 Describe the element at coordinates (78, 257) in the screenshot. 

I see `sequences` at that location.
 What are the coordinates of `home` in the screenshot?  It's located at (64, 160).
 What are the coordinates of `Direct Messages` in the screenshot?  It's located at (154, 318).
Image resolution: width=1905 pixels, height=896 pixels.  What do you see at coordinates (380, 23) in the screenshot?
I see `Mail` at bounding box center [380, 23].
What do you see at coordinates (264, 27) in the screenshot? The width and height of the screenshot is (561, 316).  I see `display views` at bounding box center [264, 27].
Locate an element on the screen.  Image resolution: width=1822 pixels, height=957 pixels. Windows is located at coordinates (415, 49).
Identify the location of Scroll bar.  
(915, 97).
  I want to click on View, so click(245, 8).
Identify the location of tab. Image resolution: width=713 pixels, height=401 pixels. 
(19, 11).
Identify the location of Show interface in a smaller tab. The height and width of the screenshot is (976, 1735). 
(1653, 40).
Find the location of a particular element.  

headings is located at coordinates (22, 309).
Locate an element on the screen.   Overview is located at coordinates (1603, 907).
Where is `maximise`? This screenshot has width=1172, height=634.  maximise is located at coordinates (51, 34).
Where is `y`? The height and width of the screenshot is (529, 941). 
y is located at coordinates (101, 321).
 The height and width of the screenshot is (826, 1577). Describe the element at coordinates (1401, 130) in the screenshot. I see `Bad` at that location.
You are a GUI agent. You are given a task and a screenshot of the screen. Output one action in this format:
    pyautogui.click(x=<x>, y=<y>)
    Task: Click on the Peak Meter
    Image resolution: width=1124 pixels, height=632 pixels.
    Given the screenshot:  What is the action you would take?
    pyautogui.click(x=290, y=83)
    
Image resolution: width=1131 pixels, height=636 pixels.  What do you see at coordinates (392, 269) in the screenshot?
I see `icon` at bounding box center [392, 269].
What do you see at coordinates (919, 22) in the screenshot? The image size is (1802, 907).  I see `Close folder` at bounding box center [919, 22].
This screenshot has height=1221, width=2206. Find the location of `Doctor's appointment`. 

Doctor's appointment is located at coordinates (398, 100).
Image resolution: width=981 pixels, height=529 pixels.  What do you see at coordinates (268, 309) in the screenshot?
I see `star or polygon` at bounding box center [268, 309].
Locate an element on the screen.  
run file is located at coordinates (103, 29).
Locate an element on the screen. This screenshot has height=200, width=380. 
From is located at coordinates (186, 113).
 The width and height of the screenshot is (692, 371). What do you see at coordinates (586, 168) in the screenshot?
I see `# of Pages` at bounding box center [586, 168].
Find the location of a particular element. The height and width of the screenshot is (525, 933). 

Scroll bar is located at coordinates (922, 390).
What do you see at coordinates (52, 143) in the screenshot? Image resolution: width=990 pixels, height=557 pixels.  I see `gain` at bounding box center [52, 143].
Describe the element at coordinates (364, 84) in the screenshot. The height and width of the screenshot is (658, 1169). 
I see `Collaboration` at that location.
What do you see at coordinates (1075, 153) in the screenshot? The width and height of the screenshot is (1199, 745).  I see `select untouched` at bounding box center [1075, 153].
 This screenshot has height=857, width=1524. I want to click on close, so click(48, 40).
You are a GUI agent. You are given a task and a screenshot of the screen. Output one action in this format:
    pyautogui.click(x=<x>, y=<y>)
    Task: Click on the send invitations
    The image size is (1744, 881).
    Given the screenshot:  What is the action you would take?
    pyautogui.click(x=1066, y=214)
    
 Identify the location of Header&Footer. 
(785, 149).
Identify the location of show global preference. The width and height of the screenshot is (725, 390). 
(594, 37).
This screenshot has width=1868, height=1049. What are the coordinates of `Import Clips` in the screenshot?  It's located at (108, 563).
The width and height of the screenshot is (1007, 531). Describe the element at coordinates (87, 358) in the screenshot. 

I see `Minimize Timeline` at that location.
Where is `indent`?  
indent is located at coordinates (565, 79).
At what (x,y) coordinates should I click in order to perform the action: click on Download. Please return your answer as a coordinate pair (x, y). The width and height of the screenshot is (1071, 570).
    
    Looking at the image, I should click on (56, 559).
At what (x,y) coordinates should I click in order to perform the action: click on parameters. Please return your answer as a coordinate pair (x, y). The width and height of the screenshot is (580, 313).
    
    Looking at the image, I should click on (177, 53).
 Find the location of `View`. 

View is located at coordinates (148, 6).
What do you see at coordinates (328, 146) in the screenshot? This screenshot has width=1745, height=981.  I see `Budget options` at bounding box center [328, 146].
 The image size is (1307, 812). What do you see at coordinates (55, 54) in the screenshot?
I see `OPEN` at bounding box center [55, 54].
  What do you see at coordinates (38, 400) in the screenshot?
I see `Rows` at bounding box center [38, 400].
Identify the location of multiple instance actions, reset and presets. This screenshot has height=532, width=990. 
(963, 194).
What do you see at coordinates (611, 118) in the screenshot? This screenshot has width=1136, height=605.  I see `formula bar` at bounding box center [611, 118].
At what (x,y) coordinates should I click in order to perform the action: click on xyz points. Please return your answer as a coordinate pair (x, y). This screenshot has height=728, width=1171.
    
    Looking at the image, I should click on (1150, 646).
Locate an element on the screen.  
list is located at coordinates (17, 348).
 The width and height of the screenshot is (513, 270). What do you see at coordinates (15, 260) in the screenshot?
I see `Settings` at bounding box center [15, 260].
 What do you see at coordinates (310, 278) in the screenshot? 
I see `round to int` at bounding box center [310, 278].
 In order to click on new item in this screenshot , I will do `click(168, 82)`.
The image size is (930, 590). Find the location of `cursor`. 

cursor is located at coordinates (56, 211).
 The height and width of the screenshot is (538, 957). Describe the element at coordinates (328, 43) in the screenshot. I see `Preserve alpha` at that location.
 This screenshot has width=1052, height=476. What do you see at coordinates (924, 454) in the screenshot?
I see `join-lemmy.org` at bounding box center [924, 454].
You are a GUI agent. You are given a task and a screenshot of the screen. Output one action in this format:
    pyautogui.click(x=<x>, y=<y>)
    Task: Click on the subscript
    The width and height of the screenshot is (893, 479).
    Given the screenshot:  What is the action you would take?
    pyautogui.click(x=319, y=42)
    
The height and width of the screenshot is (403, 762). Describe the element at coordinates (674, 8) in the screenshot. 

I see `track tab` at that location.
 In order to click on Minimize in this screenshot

■ **The problem**
Arrange the records between the line containing "Identify the location of multiple" and the line containing "In order to click on new", inclusive, as a Markdown table with the columns Row and Line, numbering each row and leaving out blank lines.

■ **Solution to the problem**
| Row | Line |
|---|---|
| 1 | Identify the location of multiple instance actions, reset and presets. This screenshot has height=532, width=990.  |
| 2 | (963, 194). |
| 3 | What do you see at coordinates (611, 118) in the screenshot? This screenshot has width=1136, height=605.  I see `formula bar` at bounding box center [611, 118]. |
| 4 | At what (x,y) coordinates should I click in order to perform the action: click on xyz points. Please return your answer as a coordinate pair (x, y). This screenshot has height=728, width=1171. |
| 5 |     Looking at the image, I should click on (1150, 646). |
| 6 | Locate an element on the screen.   |
| 7 | list is located at coordinates (17, 348). |
| 8 |  The width and height of the screenshot is (513, 270). What do you see at coordinates (15, 260) in the screenshot? |
| 9 | I see `Settings` at bounding box center [15, 260]. |
| 10 |  What do you see at coordinates (310, 278) in the screenshot?  |
| 11 | I see `round to int` at bounding box center [310, 278]. |
| 12 |  In order to click on new item in this screenshot , I will do `click(168, 82)`. |